Every test case consists of N + 1 integers. The first integer is N, the number of players. Then N distinct integers a1, a2 … aN follow, indicating the skill rank of each player, in the order of west to east. (1 <= ai <= 100000, i = 1 … N).
Output
For each test case, output a single line contains an integer, the total number of different games.
Sample Input
1 3 1 2 3
Sample Output
1
解题思路
考虑第 i 个人当裁判的情形。假设a [1] 到a [i-1]中有c [i] 个比a小,那么就有(i-1)- c [i] 比 a [i] 大;同理,假设 a [i+1] 到 a [n] 中有 d [i] 个比 a [i] 小的,那么就有 (n-i)- d[i] 个比 a [i] 大的。根据乘法原理和加法原理,i 当裁判有 c [i] *( (n-i)- d[i] )+((i-1)- c [i] )*d [i] 种比赛。

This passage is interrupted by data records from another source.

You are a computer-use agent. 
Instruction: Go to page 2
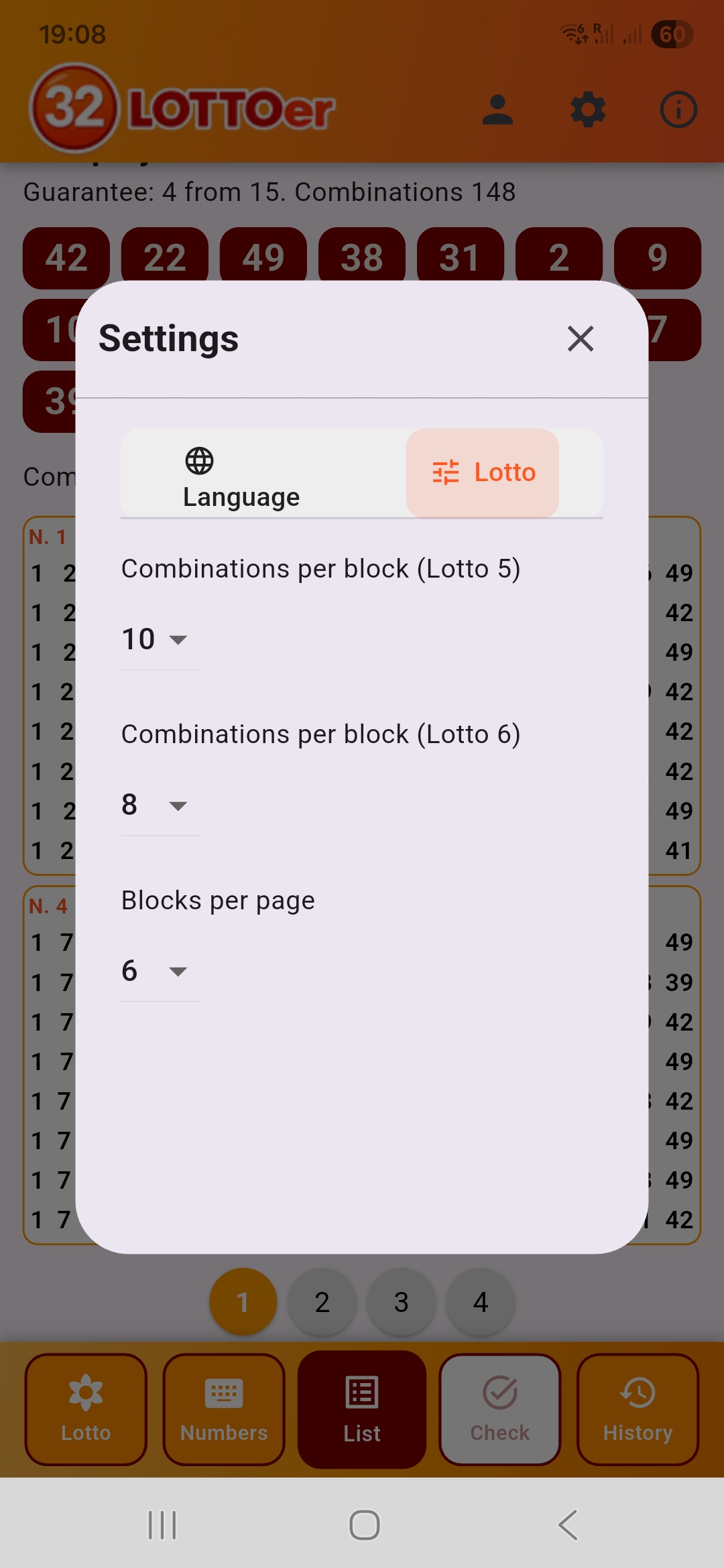click(322, 1302)
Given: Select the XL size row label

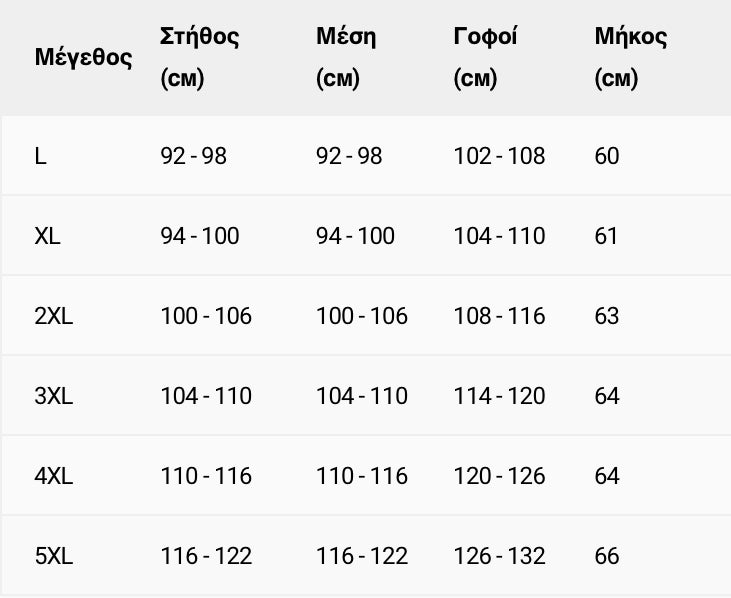Looking at the screenshot, I should [47, 236].
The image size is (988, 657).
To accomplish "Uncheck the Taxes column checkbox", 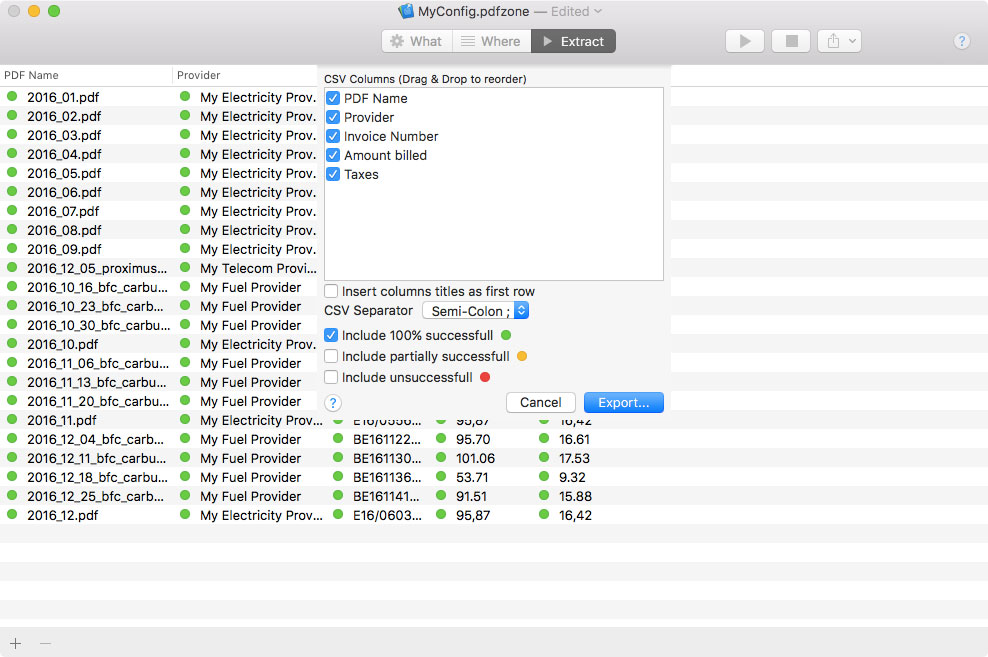I will 334,174.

这样问题就转化为求 c[i] 和 d[i]
可以用树状数组求 c[i] 和 d[i] 。
AC代码
#include <iostream>
#include <algorithm>
#include <cstdio>
#include <cstring>
#include <string>
#include <cmath>
#include <queue>
#include <stack>
#include <vector>
#include <map>
#include <set>
using namespace std;
#define io ios::sync_with_stdio(0),cin.tie(0)
#define ms(arr) memset(arr,0,sizeof(arr))
#define mc(a,b) memcpy(a,b,sizeof(b))
#define inf 0x3f3f3f
#define fin freopen("in.txt", "r", stdin)
#define fout freopen("out.txt", "w", stdout)
typedef long long ll;
typedef unsigned long long ULL;
const int mod=1e9+7;
const int N=1e5+7;
int t,n;
ll a[N],c[N],aa[N],bb[N],cc[N],dd[N];
ll lowbit(ll x)
{
return x&(-x);
}
void add(ll x,ll d){
while(x<=N){
c[x]+=d;
x+=lowbit(x);
}
}
ll sum(int x)
{
ll ret=0;
while(x>0)
{
ret+=c[x];
x-=lowbit(x);
}
return ret;
}
int main()
{
// fin;
scanf("%d",&t);
while(t--)
{
scanf("%d",&n);
for(int i=1;i<=n;i++){
scanf("%lld",&a[i]);
}
memset(c,0,sizeof(c));
for(int i=1;i<=n;i++){
add(a[i],1);
aa[i]=sum(a[i]-1);//左边小于a[i]的数的个数
bb[i]=i-1-aa[i];//左边大于a[i]的数的个数
}
memset(c,0,sizeof(c));
for(int i=n;i>0;i--)
{
add(a[i],1);
cc[i]=sum(a[i]-1);//右边小于a[i]的数的个数
dd[i]=n-i-cc[i];//右边大于a[i]的数的个数
}
ll ans=0;
for(int i=1;i<=n;i++){
ans+=aa[i]*dd[i]+bb[i]*cc[i];
}
printf("%lld\n",ans);
}
return 0;
}